Anne | 336 comments I managed to meet him once about 10 years ago. Awesome intelligence. He wrote his first stories on the 25cent an hour typewriters at the University of Arizona library where he educated himself by starting with the English literature shelves. He couldn't afford college.


message 24: by Kevin (new)

Kevin Xu (kxu65) | 1081 comments Since he died I don't know if the remake of Fahrenheit 451 will ever come out now.


message 25: by Kevin (new)

Kevin Xu (kxu65) | 1081 comments I feel he is the coolest author from the Golden Era of science fiction being the last to die and writing more than just science fiction.


message 26: by Anthony (new)

Anthony (anthonyp-) For anyone who's interested, Neil Gaiman has uploaded a reading of his short story 'The Man Who Forgot Ray Bradbury' to Soundcloud:

http://soundcloud.com/neilgaiman/the-...


message 27: by Anne (new)

Anne | 336 comments Kevin wrote: "Since he died I don't know if the remake of Fahrenheit 451 will ever come out now."

The original holds up well.
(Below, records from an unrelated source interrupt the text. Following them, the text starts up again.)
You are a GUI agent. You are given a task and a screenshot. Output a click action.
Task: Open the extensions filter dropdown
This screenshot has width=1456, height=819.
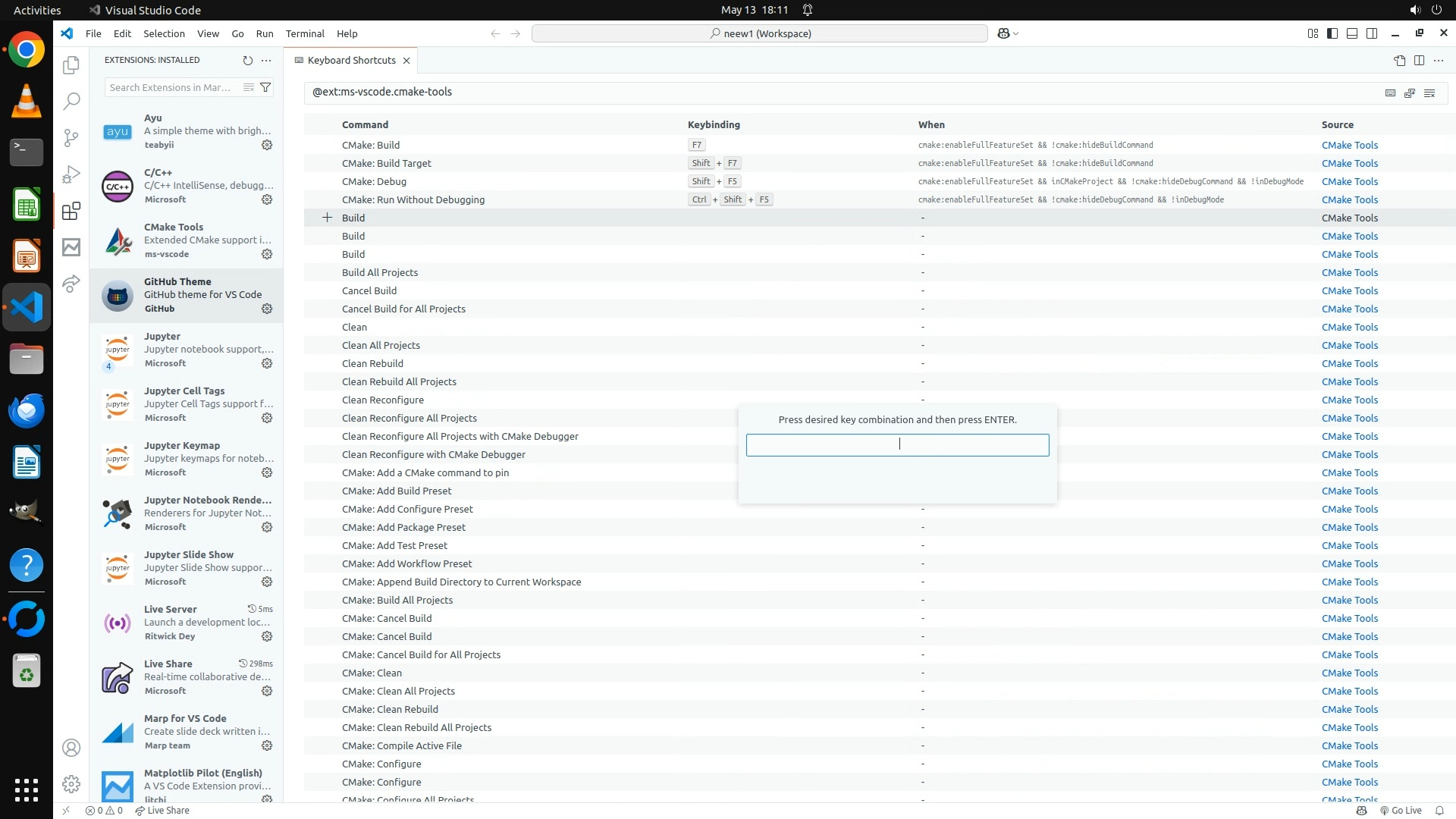tap(265, 87)
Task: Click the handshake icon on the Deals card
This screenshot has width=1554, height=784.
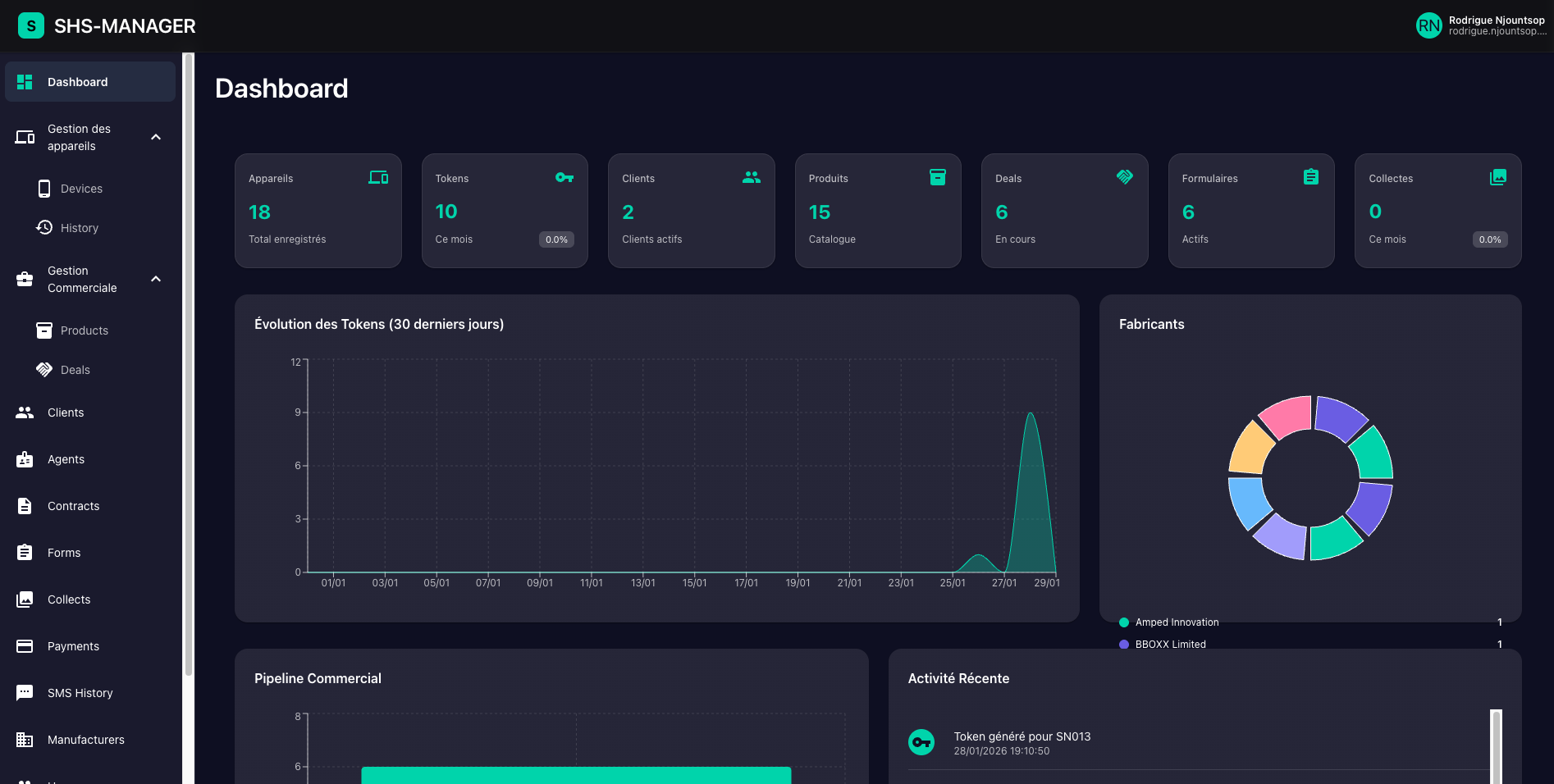Action: (1125, 177)
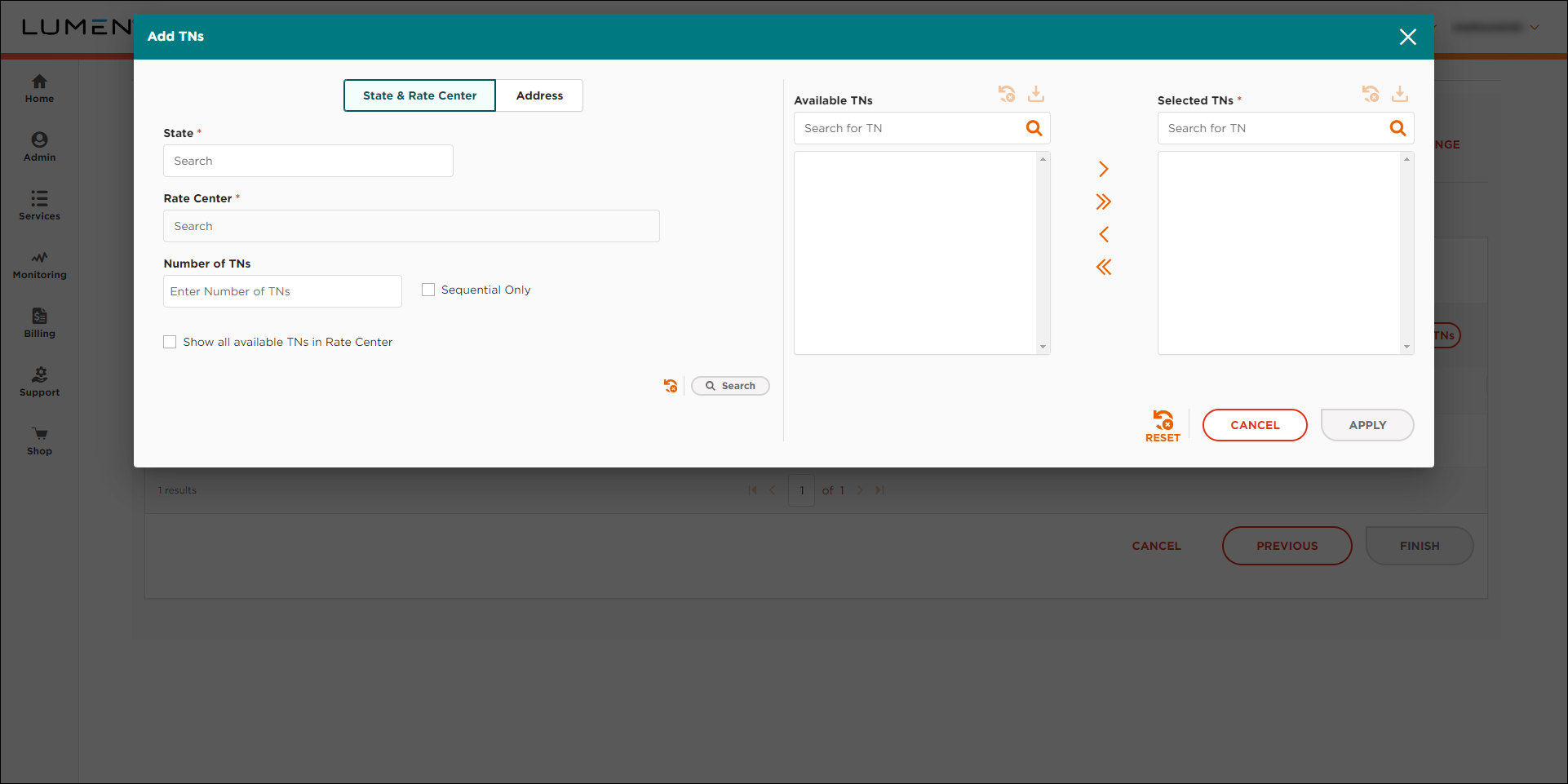1568x784 pixels.
Task: Switch to the Address tab
Action: click(538, 95)
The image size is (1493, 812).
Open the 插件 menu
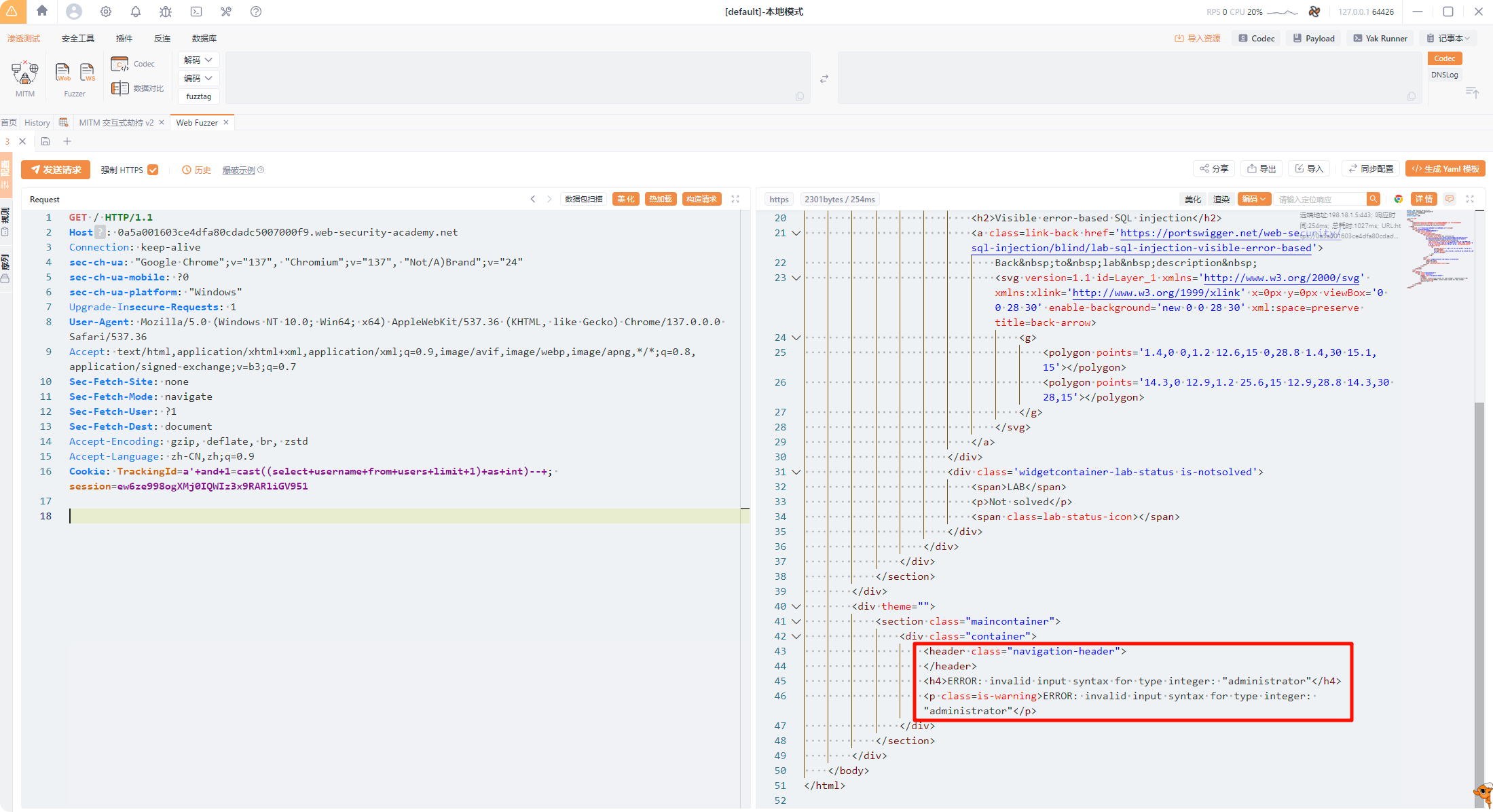pyautogui.click(x=124, y=38)
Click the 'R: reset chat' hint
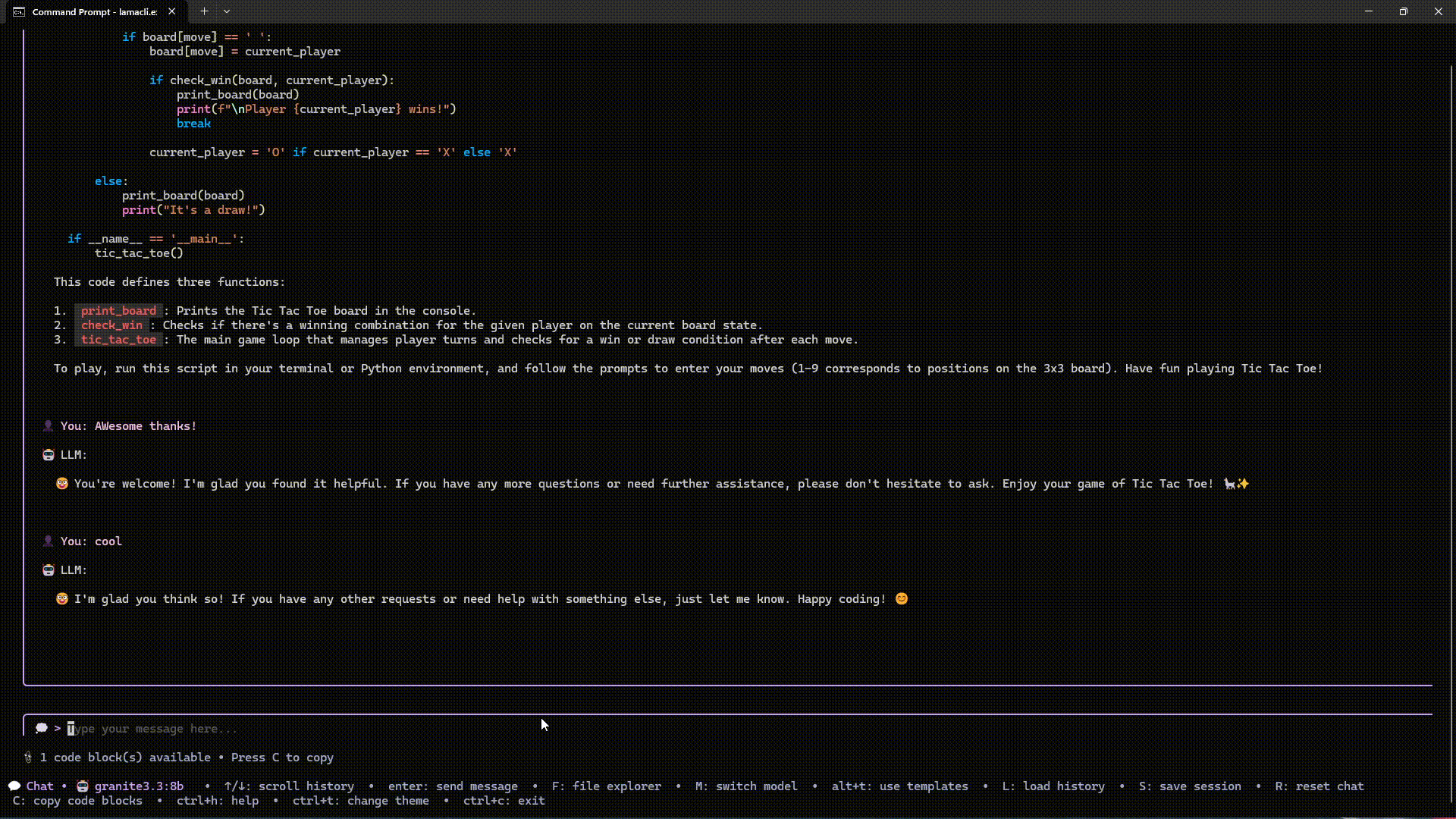Image resolution: width=1456 pixels, height=819 pixels. pyautogui.click(x=1319, y=786)
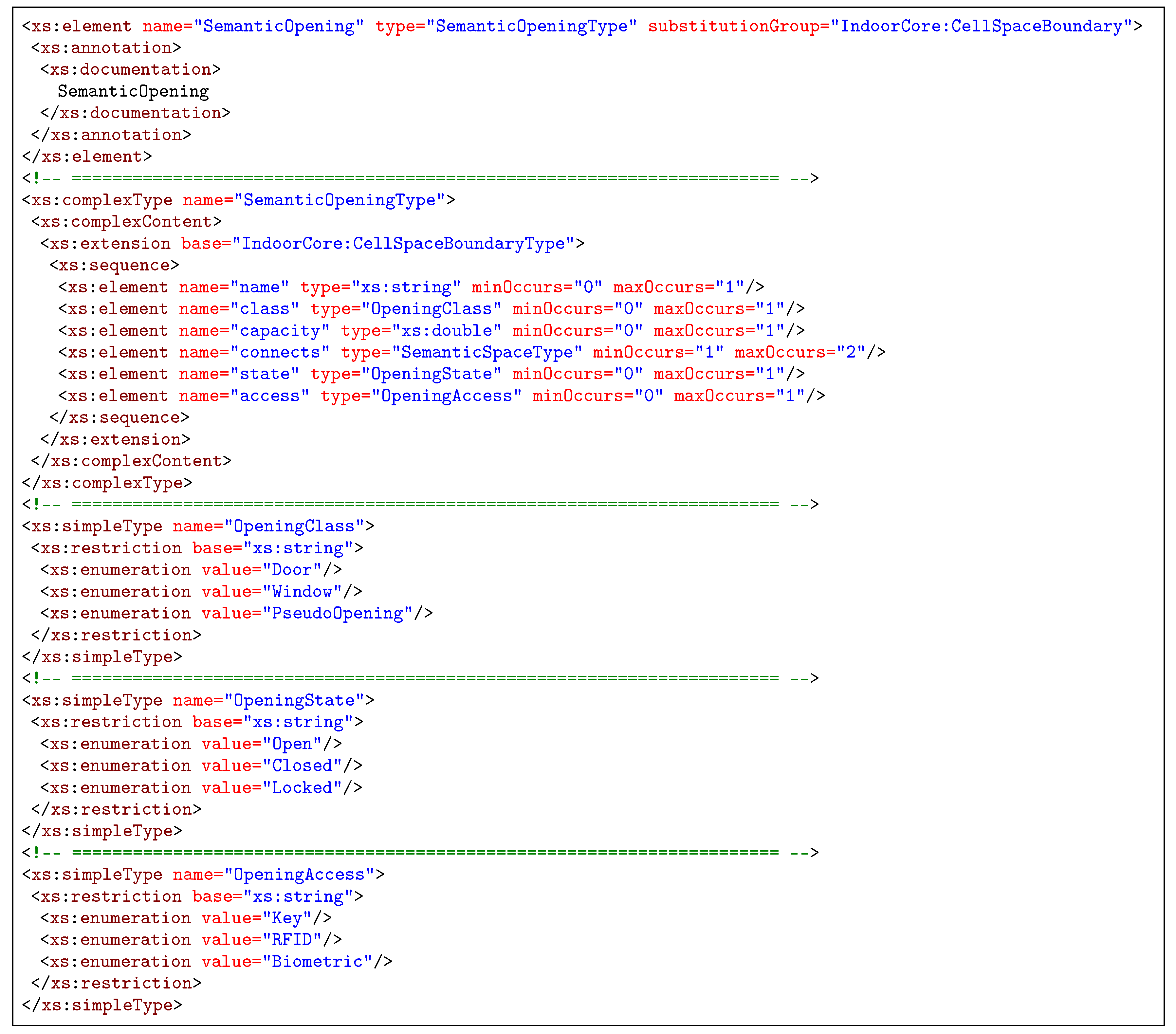Screen dimensions: 1176x1034
Task: Click the "Biometric" enumeration value
Action: coord(317,962)
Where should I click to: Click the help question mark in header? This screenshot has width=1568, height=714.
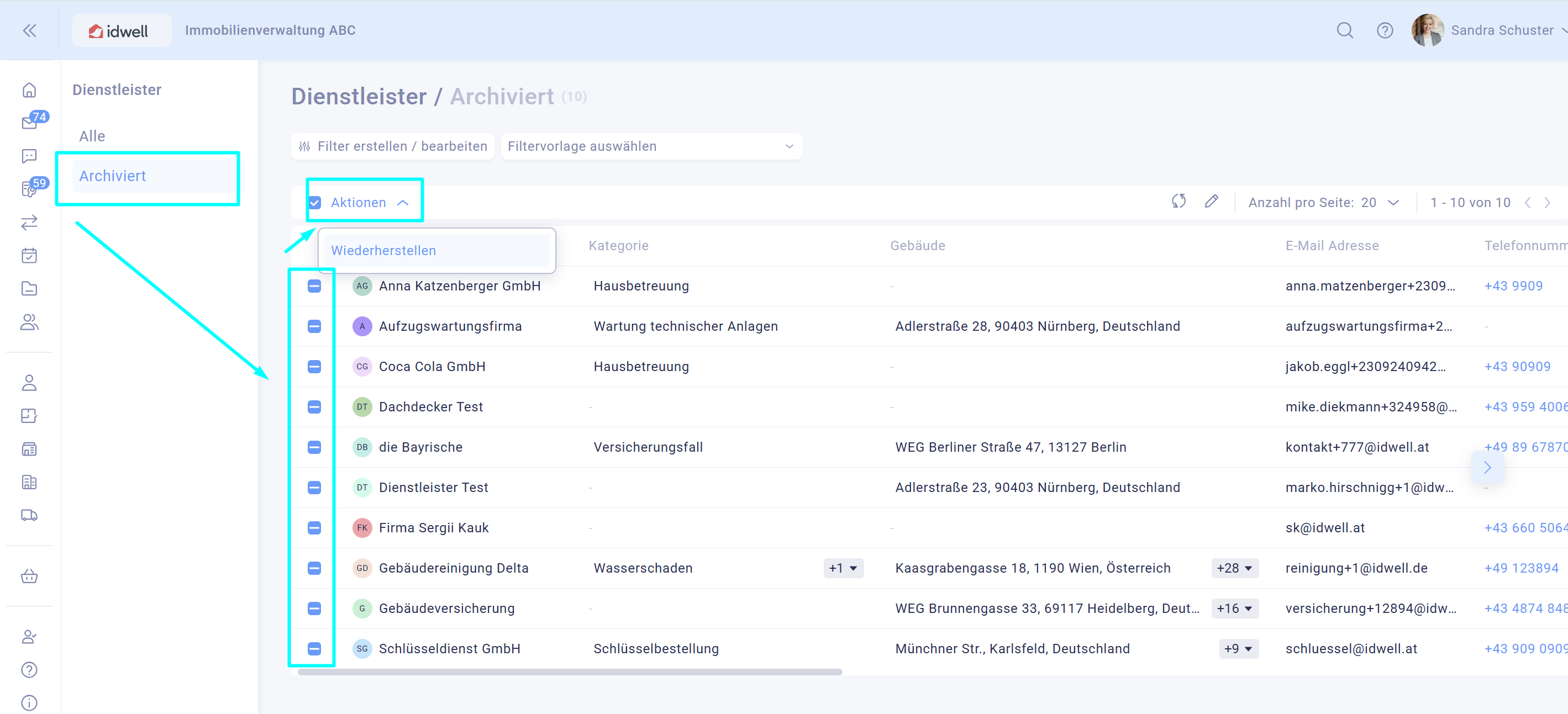click(1385, 30)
Maybe it's just as well it doesn't get modernized now that we are in the middle of the age of wall-sized tv blather and rec. drugs, universal surveillance, targeted kills, extreme rendition, etc.


message 28: by Fresno Bob (new)

Fresno Bob | 584 comments Reading his stuff in sixth grade sparked my love for both SF and short stories


message 29: by Reader Reborn (new)

Reader Reborn (readerreborn) I was in the middle of the Illustrated Man thinking about how he was the best living American writer out there the day he died. :( I had just read the story Kaleidoscope, and considering the subject matter of that, plus the news of his death... Well, if you've read that story, it was hard and I had to put it down for a while.